Besides comparing The Netherlands to Nazi Germany, Erdogan also threaten the country.
“Holland! If you are sacrificing Turkish-Dutch relations for the sake of the elections on Wednesday, you will pay a price,” said Erdogan, reported the BBC.
Erdogan previously said that Nazism was alive and well in Germany too.
“I thought that Nazism was over in Germany, but it turns out that it is still going on,” said Erdogan after two rallies in support of the Turkish government were canceled in Germany.
German Chancellor Angela Merkel said that “one cannot even comment on such utterances, they are not justifiable” in response to his statement.
He then also threatened Germany.
“If you don’t let me in, or if you don’t let me speak, I will make the whole world rise up” said Erdogan.
Germany, evidently has other problems on it’s hands. The country has had tremendous difficulty dealing with the influx of immigrants that entered the country while Merkel was preaching that the country needed to keep an “open-door policy.” She has since somewhat changed her tune.
Then recently a member of the country’s central bank mentioned how the immigrants were having trouble assimilating which has ignited some controversy.

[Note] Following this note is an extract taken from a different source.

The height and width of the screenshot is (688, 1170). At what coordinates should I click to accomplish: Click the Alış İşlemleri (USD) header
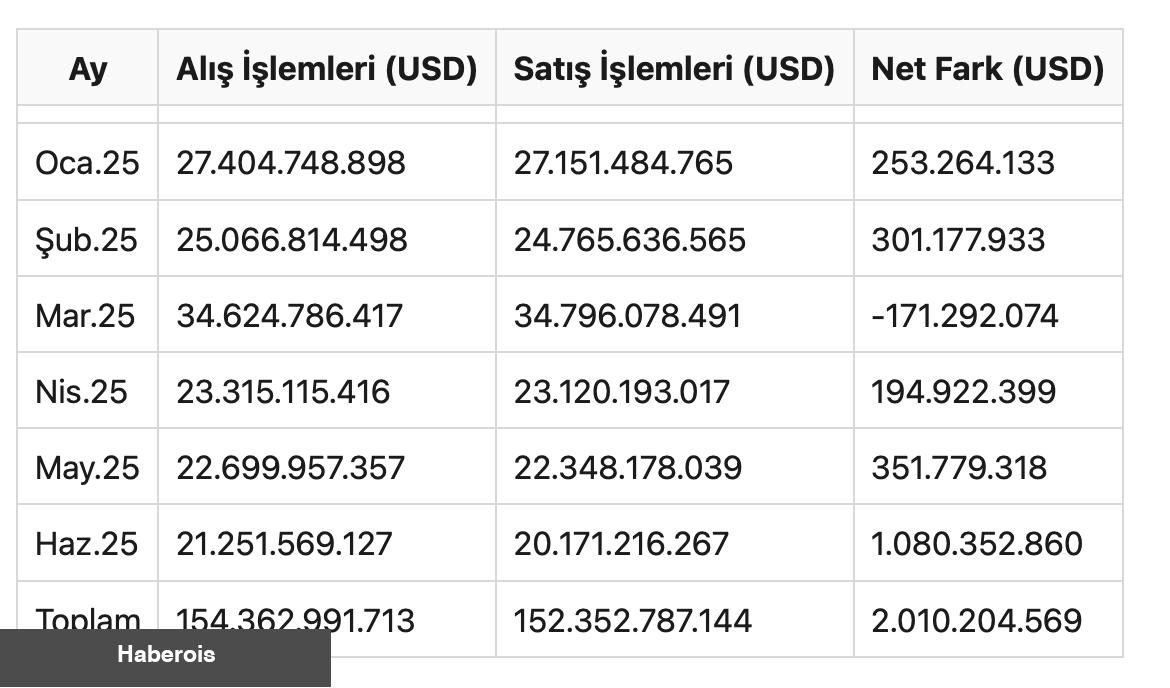[x=326, y=69]
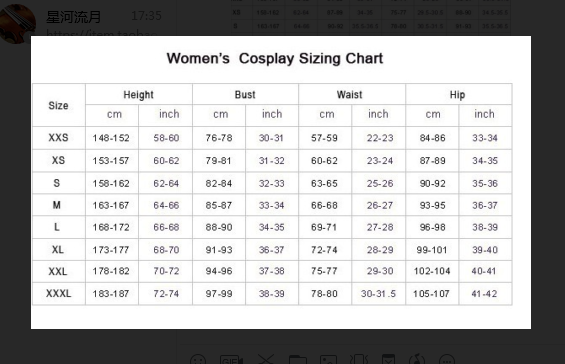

“The uproar sparked by the Bundesbank’s Thilo Sarrazin, who argued Turkish and Arab immigrants were failing to integrate and swamping Germany with a higher birth rate, is one of several recent prominent disputes touching on religion and integration,” writes Reuters.
While, Merkel expressed how mosques are going to become a bigger part of German life.
“Our country is going to carry on changing, and integration is also a task for the society taking up the immigrants,” said Merkel to the Frankfurter Allgemeine Zeitung daily. “For years we’ve been deceiving ourselves about this. Mosques, for example, are going to be a more prominent part of our cities than they were before.”
Although Europe needs to be warier of radical Islam, Turkey’s Erdogan has gone off the deep end to allow more of these radical Muslim activities. Could Turkey be setting itself up for military coercion?
Editor’s note: This is a definite change in direction by Turkey, and it appears purposely so. This could pave the way for closer support of radical Islam, and perhaps even military ventures by the Turks in the longer run.